Non sappiamo cosa diavolo si aspettasse la Atlantic Records facendoli firmare (la precedente etichetta era l’amabile Boner Records di Tom Flynn dei Fang, laddove “boner” vuol dire “erezione”), ma certamente i Melvins non glielo diedero, perché continuarono a fare esattamente il cazzo che gli pareva, tale e quale a prima, a differenza di tante altre band che “ripulirono” il loro sound e cercarono di farsi “pop”, perdendo i propri fedeli fan e non facendone di nuovi. Gli proposero di farlo proprio col loro vecchio amico Kurt, il disco. All’inizio Dale Crover era contrario, ma Buzz era contento: nella loro eterna voglia di cambiare, sperimentare, provare cose nuove, avere un amico che per coincidenza era l’attuale miglior autore rock al mondo poteva essere interessante. Ma quella collaborazione, al netto di un nome piazzato in copertina come “produttore”, non avvenne mai. “Kurt was bad, as bad as he’s ever been”, dirà Buzz. Il giovane tormentato, strafatto di eroina, si addormentava ed era pure abbastanza irritato dal fatto che i Melvins non avessero pronte delle canzoni prima di entrare in studio.

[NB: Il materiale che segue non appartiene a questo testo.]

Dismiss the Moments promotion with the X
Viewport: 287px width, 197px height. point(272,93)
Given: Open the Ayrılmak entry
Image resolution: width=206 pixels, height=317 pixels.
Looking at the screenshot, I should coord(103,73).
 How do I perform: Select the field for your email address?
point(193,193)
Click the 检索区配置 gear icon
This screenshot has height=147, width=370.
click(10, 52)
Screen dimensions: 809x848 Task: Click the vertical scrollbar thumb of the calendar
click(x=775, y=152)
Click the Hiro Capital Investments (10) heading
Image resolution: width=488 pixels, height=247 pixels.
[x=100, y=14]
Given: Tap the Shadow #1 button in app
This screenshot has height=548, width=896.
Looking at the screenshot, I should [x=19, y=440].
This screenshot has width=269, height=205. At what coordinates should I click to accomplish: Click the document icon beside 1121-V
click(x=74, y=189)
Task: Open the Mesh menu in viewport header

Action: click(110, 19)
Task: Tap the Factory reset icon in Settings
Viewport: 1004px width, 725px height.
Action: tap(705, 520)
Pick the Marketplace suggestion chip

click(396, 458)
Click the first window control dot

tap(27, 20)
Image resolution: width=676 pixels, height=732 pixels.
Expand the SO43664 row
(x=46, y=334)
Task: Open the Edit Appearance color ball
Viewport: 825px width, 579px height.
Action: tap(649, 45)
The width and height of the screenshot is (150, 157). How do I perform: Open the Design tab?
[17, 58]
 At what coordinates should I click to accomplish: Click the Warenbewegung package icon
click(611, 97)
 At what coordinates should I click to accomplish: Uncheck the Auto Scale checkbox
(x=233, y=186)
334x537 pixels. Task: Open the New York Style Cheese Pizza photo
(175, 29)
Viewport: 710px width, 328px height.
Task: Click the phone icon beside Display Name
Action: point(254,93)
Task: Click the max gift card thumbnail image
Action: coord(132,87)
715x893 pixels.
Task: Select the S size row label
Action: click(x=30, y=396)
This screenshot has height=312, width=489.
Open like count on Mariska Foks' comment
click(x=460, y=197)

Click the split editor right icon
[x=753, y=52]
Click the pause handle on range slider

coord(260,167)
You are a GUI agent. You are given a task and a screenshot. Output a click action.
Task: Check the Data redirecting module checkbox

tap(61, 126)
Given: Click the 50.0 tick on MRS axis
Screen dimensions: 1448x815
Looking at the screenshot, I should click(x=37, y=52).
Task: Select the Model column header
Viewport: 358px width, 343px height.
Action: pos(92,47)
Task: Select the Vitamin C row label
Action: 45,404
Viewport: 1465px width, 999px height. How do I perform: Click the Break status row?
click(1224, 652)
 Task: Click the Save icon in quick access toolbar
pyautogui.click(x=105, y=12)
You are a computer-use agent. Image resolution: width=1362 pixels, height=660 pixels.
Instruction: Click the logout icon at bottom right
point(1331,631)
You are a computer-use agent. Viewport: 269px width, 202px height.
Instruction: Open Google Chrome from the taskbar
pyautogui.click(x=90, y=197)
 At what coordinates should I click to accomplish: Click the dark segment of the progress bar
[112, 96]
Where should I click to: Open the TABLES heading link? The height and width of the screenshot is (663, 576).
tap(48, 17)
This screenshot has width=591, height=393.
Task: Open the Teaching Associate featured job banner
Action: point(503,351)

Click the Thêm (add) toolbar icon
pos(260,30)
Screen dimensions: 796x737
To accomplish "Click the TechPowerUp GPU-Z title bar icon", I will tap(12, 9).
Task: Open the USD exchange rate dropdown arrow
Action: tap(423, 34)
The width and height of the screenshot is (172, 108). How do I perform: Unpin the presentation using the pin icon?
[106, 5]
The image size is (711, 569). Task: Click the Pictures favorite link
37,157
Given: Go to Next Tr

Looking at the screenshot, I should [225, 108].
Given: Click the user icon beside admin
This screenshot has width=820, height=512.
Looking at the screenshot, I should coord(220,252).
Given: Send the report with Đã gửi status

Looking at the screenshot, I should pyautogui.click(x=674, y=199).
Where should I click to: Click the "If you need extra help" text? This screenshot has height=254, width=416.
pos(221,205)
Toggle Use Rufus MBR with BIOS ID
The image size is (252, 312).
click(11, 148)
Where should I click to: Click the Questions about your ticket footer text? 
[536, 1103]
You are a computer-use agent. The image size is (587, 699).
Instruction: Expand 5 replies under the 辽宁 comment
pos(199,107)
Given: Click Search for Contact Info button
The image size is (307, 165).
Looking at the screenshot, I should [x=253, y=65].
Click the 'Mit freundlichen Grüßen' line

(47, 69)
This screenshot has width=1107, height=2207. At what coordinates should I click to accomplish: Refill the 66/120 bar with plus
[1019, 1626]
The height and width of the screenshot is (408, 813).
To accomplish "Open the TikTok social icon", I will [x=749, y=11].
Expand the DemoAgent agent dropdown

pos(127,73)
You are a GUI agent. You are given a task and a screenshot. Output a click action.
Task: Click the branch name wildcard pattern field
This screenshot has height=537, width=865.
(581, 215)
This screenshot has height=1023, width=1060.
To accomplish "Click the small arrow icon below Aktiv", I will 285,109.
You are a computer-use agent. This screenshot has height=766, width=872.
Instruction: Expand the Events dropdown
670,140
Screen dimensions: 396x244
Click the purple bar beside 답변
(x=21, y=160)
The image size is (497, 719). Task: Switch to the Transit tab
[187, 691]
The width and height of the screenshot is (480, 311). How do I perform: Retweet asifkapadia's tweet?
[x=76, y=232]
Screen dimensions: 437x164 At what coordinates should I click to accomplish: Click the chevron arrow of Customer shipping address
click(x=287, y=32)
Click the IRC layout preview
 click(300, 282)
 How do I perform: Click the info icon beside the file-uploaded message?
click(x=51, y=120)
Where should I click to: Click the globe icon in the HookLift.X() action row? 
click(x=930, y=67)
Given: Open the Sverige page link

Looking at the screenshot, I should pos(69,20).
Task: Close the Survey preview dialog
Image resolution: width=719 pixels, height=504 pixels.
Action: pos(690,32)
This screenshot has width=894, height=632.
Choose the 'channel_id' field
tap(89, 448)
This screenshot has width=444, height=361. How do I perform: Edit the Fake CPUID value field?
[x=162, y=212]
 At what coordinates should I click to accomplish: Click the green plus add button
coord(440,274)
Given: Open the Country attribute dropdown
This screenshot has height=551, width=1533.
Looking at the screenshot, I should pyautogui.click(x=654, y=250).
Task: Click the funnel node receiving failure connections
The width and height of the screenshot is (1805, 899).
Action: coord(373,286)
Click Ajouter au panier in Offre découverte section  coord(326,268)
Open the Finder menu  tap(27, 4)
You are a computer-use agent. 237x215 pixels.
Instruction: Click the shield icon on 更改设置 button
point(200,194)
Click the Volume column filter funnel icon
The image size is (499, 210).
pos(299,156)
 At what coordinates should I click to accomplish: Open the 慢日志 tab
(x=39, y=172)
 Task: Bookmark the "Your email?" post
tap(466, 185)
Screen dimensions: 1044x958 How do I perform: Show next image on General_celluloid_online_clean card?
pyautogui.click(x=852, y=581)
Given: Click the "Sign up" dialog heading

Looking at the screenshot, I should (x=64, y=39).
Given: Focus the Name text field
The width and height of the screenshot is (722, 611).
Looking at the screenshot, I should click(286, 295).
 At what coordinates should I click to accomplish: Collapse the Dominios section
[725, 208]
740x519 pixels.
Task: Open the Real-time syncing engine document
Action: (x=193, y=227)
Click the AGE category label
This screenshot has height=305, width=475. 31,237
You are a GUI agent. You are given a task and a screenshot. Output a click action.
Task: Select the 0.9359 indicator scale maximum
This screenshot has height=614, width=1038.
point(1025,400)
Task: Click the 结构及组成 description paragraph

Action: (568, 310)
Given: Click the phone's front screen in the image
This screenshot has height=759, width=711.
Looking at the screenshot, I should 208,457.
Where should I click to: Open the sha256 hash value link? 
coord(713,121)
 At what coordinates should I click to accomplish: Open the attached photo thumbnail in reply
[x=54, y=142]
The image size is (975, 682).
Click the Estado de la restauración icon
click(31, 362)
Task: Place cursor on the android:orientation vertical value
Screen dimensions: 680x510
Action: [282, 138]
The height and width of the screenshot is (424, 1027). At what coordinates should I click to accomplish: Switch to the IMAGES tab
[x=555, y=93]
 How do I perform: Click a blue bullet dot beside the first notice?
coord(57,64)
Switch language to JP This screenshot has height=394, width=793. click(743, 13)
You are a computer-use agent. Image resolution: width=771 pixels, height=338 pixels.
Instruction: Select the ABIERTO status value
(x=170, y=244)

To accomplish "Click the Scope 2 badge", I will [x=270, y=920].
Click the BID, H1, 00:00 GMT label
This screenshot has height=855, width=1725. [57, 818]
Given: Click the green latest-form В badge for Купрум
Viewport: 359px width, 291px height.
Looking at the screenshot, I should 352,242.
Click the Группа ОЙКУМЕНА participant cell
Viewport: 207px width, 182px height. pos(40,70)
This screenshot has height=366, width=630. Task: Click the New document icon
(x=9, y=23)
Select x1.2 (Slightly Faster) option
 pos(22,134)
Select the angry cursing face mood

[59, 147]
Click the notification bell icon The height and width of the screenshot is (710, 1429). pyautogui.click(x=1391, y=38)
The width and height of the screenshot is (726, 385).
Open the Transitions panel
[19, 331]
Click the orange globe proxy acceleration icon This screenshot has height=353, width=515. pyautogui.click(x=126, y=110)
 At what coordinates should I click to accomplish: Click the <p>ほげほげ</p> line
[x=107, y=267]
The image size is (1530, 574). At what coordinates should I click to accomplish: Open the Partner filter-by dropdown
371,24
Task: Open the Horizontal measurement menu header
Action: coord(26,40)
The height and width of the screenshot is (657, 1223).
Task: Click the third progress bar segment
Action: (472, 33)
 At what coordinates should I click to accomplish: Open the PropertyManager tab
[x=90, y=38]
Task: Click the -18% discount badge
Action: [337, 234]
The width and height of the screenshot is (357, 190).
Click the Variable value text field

Ma Houdini non ne risentì, neanche un po’. Perché se Kurt era un autore fantastico, Crover e Osbourne non erano assolutamente da meno, e l’approdo a una major non sposta una virgola nel loro percorso artistico, anzi. “Houdini” è uno dei loro dischi più compiuti, certamente quello che ha venduto di più, probabilmente una delle loro cover più belle. No, non cover nel senso della meravigliosa cover di Going Blind dei Kiss, ma cover nel senso di copertina, quel capolavoro – uno dei tanti – del recentemente scomparso Frank Kozik. Ma ci sono anche Lizzy o Honey Bucket, finite inspiegabilmente nelle notti dell’MTV dell’epoca, e ci sono anche momenti di sperimentazione non indifferenti, come la conclusiva Spread Beagle Eagle. Insomma, è un fottuto album dei Melvins, e uno dei migliori.
La Atlantic – che come le altre major abbandonerà la ricerca dei “nuovi Nirvana” poco dopo – li tollererà malvolentieri per altri due album e li lascerà andare senza rimpianti e, morto Cobain, non ci riproverà più. Anche perché l’incompetenza e l’hubris delle etichette discografiche e dei grossi executive prenderà presto una fortissima botta sui denti da Shawn Fanning e Sean Parker e dal loro Napster, una rivoluzione che farà sembrare quella di “Nevermind” un piccolo starnuto paragonato a un’atomica. Nel frattempo Buzzo e Crover sono sempre qui a sfornare album, che poi è l’unica cosa della quale gli sia mai realmente fottuto alcunché.